The best part was what happened afterwards. As I was stretched out on my chaise lounge, my kids were hanging all over me - which takes more endurance than it used to. Maia and Levi aren't small children anymore. Throw in Claire and Micah and I feel like I'm at the bottom of a football scrum. But it was sweet. Each of them had a distinct look of satisfaction in their eyes as they snuggled me (Micah is just over eleven-months old, but I think he did, too). I love my back patio, but what I love even more is that my sweet wife and children loved putting it all together for me. It's in times like these that I often sense the voice of the Holy Spirit nudge my heart, reminding me of my urgent and crucial responsibility to guide these little souls towards the kingdom of God.
Later that night I was reflecting on the current condition of fatherhood in our society, I was reminded that there are many children who don't know the delight of serving their earthly fathers they love so much. Too many don't know the security of crawling up into dad's lap. We've all heard the statistics and accompanying lamentations about this problem. Then I began to think about our children ten and twenty and thirty years down the road. Children who, because they have had no fatherly guidance, don't know how to live and won't know how to live. They don't have the wisdom to live a godly, smart, strategic, and others-oriented life.

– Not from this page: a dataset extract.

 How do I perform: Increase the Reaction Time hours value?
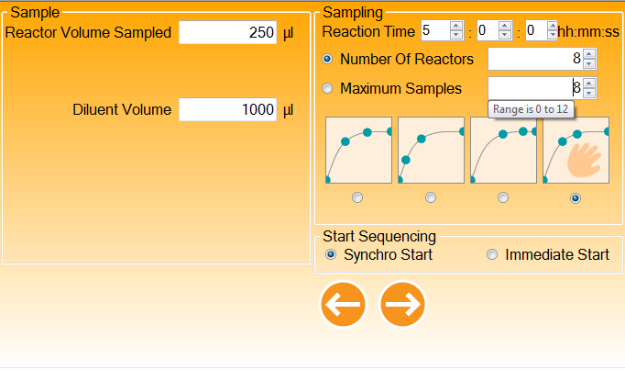(456, 26)

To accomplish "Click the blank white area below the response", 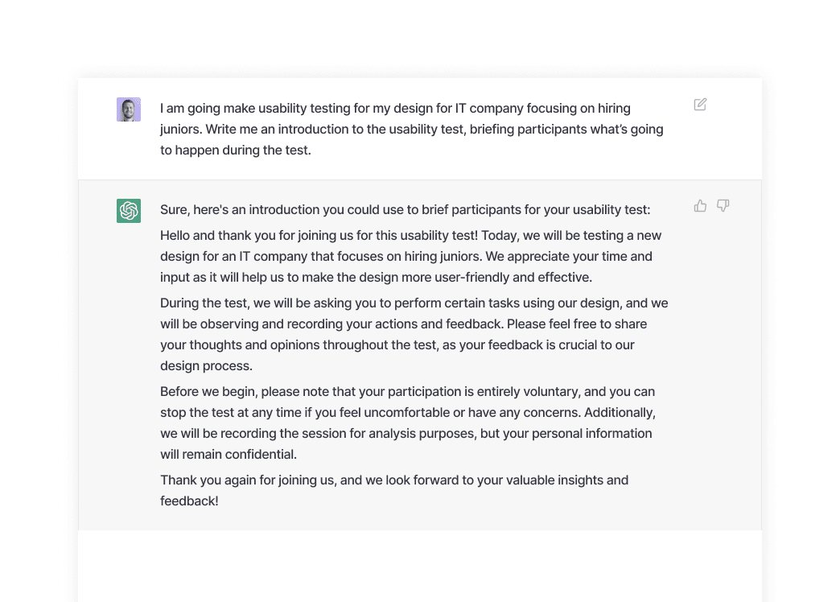I will [420, 566].
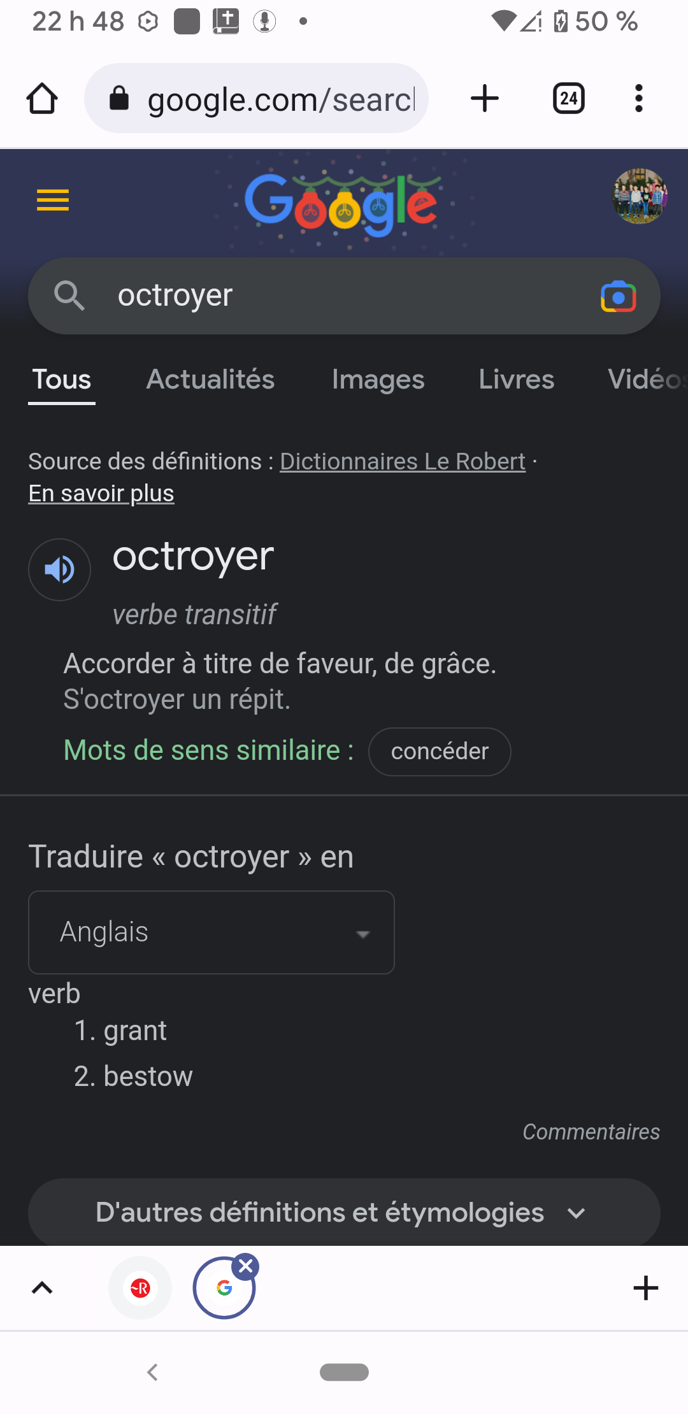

We see this problem in every sector - not just parenting. People bail out of their jobs, their churches, and their friendships so much more quickly and recklessly these days. Our culture has taught us to make pleasure the paramount value of life and when something or someone doesn't satisfy, well, we opt out. We eject. The result is we have a society that no longer knows endurance. And because we don't know how to endure, we no longer have lessons to teach the next generation. The only lesson we have to teach is "do what you have to do to get by" - a virtue-free proverb. Thus, the next generation is ill equipped to live wisely in this dog-eat-dog world. We catapult them into the fire. A fire that is consuming our children. Sensuality, violence, systemic meanness, brazen pride, the worship of materialism, deep debt, a lust for pleasure, and so on. And because they aren't rooted in a story, they are doing it alone - without the morals and spiritual convictions that come with a sturdy community.
But we love our kids, so what do we do? Note the verse I led off with from Proverbs. The writer is a dad and his audience is a child, his son. The father is confident that he has something to teach his son about maneuvering wisely through this dangerous world...because he has made divinely-inspired observations as he has lived. He's in tune with the Holy Spirit. So he calls his son to attention. His lessons aren't boring and inconsequential. And they aren't a scolding, either. They are beautiful. Each proverb (and there are a lot of them!) is a priceless gem that makes up a crown of wisdom that the father desires to place upon his son's head.
What equipped this father with the wisdom to pass down to his son? He was a learner rather than a consumer of pleasure. The result was a man who knew how to endure. (Strength is the result of a learning heart.) And because he knew how to endure - how to walk through turmoil with an ear pointed towards the Holy Spirit - he grew in wisdom. This dad didn't need a book or curricula in order to instruct his son. He wrote his own.